En medio de una escalada militar que mantiene en vilo a Medio Oriente, Estados Unidos presentó a Irán una propuesta de 15 puntos para alcanzar un alto el fuego, en un intento por abrir una vía diplomática que permita desactivar el conflicto. El plan, canalizado a través de intermediarios como Pakistán, contempla desde alivio de sanciones hasta restricciones al programa nuclear iraní y garantías de seguridad en rutas estratégicas.
Según confirmaron fuentes internacionales, el documento apunta a un “entendimiento global” que excede lo estrictamente nuclear, incluyendo cooperación civil, límites al desarrollo de misiles y supervisión del Organismo Internacional de Energía Atómica (OIEA).
El eje central de la propuesta es lograr un cese inmediato de hostilidades y sentar las bases para un acuerdo más amplio, en un contexto donde la guerra ya tiene impacto directo en los mercados energéticos y la seguridad global.
Un plan amplio, pero con resistencias
El esquema diseñado por Washington incluye puntos sensibles para Teherán:
- Reducción y control del programa nuclear
- Supervisión internacional permanente
- Límites al desarrollo de misiles balísticos
- Garantías de libre tránsito por el Estrecho de Ormuz
- Alivio progresivo de sanciones económicas
Sin embargo, pese a la existencia del borrador, Irán niega haber recibido o estar negociando el plan, en una muestra del profundo nivel de desconfianza que atraviesa la relación bilateral.
Incluso desde Moscú señalaron no contar con información oficial sobre la iniciativa, lo que alimenta las dudas sobre el estado real de las negociaciones.
Diplomacia en paralelo a la guerra
El intento de acercamiento diplomático ocurre mientras los enfrentamientos militares continúan activos. En los últimos días se registraron ataques cruzados entre Irán, Israel y fuerzas estadounidenses, con impacto directo en infraestructuras estratégicas y en la estabilidad regional.

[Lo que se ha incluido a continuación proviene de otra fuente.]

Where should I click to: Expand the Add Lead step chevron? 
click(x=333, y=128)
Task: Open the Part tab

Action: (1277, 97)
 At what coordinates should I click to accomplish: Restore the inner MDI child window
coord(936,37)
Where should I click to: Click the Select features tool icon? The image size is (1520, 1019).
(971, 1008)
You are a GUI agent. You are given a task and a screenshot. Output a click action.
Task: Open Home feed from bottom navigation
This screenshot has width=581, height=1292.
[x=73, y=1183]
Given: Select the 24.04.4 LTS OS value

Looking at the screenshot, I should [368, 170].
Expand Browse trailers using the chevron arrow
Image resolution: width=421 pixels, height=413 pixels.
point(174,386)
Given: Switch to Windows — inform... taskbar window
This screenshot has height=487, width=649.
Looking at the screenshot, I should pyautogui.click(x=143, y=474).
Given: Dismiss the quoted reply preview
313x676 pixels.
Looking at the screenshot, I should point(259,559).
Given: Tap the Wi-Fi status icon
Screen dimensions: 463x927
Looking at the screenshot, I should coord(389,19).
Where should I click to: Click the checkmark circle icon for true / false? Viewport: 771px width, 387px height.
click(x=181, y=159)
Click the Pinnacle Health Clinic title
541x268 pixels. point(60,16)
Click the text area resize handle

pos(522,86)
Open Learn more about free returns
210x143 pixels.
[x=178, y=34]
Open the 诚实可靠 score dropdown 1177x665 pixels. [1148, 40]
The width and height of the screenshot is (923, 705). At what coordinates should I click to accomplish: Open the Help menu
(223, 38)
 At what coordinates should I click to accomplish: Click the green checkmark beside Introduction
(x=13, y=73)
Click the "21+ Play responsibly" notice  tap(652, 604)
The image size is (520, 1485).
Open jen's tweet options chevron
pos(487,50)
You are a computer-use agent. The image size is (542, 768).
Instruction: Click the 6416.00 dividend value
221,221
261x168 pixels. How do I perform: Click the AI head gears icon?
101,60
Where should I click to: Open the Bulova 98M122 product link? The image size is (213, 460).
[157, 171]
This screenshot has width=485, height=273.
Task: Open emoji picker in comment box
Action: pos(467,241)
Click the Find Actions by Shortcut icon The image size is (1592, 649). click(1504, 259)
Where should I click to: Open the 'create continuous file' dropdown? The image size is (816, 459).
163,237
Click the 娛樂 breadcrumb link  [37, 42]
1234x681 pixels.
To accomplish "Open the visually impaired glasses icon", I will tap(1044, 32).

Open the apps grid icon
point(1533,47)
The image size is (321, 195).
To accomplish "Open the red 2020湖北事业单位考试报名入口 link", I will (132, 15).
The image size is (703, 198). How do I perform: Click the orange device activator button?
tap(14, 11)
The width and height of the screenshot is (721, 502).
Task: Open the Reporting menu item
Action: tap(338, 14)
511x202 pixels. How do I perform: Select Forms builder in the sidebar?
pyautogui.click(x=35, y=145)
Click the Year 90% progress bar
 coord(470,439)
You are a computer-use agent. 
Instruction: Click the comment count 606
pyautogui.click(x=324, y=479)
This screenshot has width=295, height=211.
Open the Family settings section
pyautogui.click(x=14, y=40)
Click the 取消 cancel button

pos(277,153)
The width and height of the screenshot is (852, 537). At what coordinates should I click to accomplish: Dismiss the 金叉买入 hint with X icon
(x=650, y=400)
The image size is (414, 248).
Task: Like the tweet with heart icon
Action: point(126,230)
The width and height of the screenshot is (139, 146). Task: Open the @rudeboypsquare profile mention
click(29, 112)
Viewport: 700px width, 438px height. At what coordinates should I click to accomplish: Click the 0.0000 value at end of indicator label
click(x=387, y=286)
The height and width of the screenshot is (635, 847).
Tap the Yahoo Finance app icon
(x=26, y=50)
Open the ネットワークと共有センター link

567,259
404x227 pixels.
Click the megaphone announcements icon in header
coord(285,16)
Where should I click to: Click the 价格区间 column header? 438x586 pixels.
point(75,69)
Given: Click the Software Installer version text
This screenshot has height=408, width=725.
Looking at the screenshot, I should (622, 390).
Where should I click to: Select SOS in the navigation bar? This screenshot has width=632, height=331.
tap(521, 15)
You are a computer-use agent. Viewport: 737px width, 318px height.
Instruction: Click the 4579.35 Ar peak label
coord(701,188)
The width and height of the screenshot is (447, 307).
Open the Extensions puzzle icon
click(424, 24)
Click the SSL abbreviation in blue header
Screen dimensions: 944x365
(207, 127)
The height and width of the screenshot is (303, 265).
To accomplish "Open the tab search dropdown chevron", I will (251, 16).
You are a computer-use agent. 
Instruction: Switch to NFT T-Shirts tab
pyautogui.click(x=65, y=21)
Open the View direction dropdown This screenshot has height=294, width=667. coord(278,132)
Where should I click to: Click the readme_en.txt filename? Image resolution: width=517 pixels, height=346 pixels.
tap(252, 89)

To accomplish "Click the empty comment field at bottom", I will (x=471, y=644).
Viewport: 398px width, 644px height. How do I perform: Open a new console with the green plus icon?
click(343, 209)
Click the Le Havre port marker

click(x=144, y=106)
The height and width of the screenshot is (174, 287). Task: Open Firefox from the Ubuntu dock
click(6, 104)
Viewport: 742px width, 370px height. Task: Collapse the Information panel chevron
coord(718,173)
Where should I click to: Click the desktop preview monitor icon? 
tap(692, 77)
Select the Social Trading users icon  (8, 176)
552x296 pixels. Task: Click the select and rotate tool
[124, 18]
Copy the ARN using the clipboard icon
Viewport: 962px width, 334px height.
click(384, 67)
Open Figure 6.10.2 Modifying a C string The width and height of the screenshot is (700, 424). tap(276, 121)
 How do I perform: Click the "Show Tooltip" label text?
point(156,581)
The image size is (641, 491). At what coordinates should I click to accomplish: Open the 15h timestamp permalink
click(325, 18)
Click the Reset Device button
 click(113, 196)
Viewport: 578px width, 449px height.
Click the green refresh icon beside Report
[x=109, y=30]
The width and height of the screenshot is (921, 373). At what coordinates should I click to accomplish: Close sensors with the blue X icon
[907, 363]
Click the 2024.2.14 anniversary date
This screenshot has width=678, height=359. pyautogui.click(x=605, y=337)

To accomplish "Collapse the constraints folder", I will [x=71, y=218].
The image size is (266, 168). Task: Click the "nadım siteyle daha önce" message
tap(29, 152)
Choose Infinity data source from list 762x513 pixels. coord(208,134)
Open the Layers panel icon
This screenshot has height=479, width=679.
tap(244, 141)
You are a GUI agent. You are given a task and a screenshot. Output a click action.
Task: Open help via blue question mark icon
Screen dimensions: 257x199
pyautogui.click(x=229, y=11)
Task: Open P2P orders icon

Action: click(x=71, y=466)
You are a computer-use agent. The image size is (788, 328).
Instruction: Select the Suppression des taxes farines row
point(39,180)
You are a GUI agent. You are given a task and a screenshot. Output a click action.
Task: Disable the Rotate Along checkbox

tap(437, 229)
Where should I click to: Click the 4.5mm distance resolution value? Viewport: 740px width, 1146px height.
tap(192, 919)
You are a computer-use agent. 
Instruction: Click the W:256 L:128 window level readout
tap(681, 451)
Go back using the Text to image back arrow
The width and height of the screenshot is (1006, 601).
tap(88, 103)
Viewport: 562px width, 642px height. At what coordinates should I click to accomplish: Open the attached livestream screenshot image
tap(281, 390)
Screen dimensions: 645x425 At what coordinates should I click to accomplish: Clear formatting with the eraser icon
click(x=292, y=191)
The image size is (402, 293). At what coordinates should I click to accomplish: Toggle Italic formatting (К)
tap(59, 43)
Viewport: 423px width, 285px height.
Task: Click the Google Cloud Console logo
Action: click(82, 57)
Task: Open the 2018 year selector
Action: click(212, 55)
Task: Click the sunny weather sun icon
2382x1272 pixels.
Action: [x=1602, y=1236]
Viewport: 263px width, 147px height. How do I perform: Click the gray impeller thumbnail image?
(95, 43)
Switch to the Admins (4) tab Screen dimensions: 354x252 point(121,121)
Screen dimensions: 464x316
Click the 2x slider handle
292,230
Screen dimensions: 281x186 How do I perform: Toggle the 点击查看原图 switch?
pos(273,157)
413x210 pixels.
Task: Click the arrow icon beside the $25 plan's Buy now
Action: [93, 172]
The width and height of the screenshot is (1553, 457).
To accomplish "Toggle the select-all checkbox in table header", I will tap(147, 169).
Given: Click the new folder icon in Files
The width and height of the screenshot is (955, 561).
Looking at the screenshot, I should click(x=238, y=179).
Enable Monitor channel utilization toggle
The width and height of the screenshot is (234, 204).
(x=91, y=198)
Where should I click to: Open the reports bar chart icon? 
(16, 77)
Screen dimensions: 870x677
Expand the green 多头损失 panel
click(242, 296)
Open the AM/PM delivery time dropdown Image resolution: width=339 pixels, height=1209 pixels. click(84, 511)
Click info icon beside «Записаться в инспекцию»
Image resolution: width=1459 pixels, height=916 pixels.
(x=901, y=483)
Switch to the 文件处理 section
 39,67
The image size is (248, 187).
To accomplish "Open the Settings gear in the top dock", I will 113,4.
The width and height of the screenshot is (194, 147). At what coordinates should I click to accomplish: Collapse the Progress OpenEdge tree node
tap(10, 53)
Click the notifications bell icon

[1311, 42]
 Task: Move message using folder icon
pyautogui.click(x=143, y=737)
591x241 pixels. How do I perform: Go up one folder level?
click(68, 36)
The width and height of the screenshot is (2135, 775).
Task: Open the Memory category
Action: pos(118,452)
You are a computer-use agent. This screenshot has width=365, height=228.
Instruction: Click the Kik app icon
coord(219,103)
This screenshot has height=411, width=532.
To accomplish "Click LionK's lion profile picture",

En este escenario, países como Pakistán, Turquía y Egipto actúan como mediadores, buscando concretar una cumbre presencial que podría realizarse en los próximos días, aunque la logística y la voluntad política siguen siendo obstáculos clave.
Un conflicto que trasciende lo nuclear
Más allá del programa atómico, el conflicto incorpora otros factores estructurales:
- La influencia regional de Irán a través de aliados armados
- La presencia militar de Estados Unidos en el Golfo
- El control estratégico del Estrecho de Ormuz
- Las tensiones con Israel
Por eso, el plan estadounidense intenta abordar un esquema más amplio de seguridad regional, aunque con exigencias que históricamente han sido rechazadas por Teherán.
Mercados expectantes, pero con cautela
La sola posibilidad de un alto el fuego generó una reacción inmediata en los mercados internacionales, con caídas en el precio del petróleo y subas en bolsas globales, reflejando expectativas de desescalada.
Sin embargo, los analistas coinciden en que el escenario sigue siendo altamente volátil, condicionado por la falta de confirmaciones oficiales y la continuidad de los combates.